22 In my opinion it is plain beyond argument that a claim by one co-owner against another for damages for breach of contract is not to be taken into account by way of adjustment of entitlements to the proceeds of sale of property ordered to be sold under s 66G. This is so, even where the contract relates directly to the use of the land and one co-owner has caused loss to another by using the land in breach of the contract.
23 The approach now taken by courts to adjustments out of the proceeds of sale of property ordered to be sold under s 66G was formed historically through the approach taken by courts of equity in partition suits. The connection arises because the Partition Acts (consolidated in New South Wales in the Partition Act 1900) authorised the Court in a suit for partition to order sale instead of division, and that statutory jurisdiction was the precursor to s 66G. Forgeard v Shanahan establishes that the principles applied in partition suits remain applicable when a question of adjustment arises in proceedings for orders under s 66G: 35 NSWLR at 224 per Meagher JA, and at 220 per Mahoney JA.

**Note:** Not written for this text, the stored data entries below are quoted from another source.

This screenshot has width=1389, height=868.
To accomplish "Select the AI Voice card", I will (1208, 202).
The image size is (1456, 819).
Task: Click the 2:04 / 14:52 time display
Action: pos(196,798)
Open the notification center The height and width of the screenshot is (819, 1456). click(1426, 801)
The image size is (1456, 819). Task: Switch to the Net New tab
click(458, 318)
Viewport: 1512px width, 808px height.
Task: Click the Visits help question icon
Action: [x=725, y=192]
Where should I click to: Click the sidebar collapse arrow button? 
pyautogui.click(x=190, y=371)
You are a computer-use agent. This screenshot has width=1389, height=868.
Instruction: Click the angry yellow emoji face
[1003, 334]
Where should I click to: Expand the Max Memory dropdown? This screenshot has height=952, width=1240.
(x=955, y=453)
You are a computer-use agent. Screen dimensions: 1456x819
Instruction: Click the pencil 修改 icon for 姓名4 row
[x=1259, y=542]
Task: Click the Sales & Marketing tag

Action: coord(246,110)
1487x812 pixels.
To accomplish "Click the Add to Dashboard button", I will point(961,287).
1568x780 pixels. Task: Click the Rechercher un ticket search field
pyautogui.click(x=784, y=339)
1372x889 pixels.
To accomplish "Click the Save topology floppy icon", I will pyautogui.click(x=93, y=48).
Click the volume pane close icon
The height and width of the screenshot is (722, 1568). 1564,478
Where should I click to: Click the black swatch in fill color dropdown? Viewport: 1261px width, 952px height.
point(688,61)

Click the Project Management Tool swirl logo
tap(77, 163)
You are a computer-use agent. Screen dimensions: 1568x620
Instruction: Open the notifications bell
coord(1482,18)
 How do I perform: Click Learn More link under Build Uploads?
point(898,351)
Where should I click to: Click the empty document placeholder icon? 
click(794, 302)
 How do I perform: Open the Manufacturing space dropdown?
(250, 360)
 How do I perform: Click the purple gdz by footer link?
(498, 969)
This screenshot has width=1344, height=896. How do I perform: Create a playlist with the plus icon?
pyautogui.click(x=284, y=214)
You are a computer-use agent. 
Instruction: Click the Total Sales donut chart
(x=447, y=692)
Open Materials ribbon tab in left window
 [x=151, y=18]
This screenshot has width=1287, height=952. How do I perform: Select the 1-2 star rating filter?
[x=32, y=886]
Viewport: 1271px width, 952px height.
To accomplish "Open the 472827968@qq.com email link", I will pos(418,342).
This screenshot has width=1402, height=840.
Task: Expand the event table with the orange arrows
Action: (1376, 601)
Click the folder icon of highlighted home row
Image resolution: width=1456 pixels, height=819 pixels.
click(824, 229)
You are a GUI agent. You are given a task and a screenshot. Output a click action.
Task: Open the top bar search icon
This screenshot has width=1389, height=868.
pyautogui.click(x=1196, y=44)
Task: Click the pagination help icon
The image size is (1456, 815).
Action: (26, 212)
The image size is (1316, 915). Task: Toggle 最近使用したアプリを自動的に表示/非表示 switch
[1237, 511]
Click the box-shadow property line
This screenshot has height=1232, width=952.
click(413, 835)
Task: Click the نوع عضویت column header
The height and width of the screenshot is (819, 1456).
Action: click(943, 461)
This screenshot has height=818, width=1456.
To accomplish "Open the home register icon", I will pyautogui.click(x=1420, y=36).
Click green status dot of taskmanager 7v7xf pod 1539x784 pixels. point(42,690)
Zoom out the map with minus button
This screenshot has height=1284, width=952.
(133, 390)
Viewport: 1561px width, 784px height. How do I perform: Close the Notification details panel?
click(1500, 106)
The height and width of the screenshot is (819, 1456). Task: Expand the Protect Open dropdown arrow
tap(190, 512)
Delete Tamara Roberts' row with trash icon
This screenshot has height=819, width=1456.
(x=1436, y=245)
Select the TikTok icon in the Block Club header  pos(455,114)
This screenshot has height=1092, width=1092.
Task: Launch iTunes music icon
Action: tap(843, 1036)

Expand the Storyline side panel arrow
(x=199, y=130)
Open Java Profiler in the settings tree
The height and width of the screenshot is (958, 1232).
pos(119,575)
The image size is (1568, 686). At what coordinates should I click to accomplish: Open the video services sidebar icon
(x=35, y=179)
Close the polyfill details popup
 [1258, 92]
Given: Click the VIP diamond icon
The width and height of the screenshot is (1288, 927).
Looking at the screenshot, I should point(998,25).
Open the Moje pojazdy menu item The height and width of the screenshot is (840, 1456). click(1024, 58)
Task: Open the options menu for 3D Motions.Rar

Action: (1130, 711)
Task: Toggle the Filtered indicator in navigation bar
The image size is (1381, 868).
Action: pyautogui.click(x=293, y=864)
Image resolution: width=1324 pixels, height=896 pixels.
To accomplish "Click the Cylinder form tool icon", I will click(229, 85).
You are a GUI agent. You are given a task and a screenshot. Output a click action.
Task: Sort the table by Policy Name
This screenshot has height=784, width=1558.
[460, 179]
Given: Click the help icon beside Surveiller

24 The jurisdiction to decree partition, in proceedings instituted by one co-owner against another by bill, was exercised by courts of equity from early times, and was a mature head of jurisdiction by the 18th century: see Parker v Gerard (1754) Amb 236b; 27 ER 157b. In appropriate cases the court would make provision for rights and equities arising from the circumstances, and would direct inquiries in relation to rents and profits received by, or repairs and improvements carried out by, one of the co-owners. Where an occupying co-owner claimed an allowance for expenditure, the court could charge him with an occupation rent: see Brickwood v Young (1905) 2 CLR 387, and as to the effect of the Petition Acts, Bray v Bray (1926) 38 CLR 542.
25 Some of the principles upon which courts of equity would proceed in making adjustments in partition cases are summarised Meagher JA's judgment in Forgeard v Shanahan. Meagher JA had no occasion to address the circumstances, if any, in which a court of equity might have made an adjustment in a partition suit where conduct by an occupying co-owner reduced rather than enhanced the value of the occupied property. Counsel has not referred me to any case where such an adjustment was made, but in principle it would be odd if the court made an adjustment for improvement of the property but not for reduction in its value. Therefore it might be arguable, not because of anything said by Kirby P in Forgeard v Shanahan, but by reference to the principles upon which adjustments were allowed in partition cases, that an adjustment should be made where one co-owner has caused damage to another co-owner by reducing the value of the co-owned land.
26 It is not necessary for me to decide whether an adjustment for diminution in value would be available in a partition suit or by order in proceedings under s 66G. All of the adjustments made in partition suits, and therefore in s 66G proceedings, are limited by the principles enunciated by McLelland J in Re Fettell (1952) 52 SR (NSW) 221. After giving an account of the jurisdiction to make adjustments in a partition suit, his Honour said (at 225):
"But in all cases where relief was granted in addition to partition, it was directly concerned with the position of the parties as co-owners."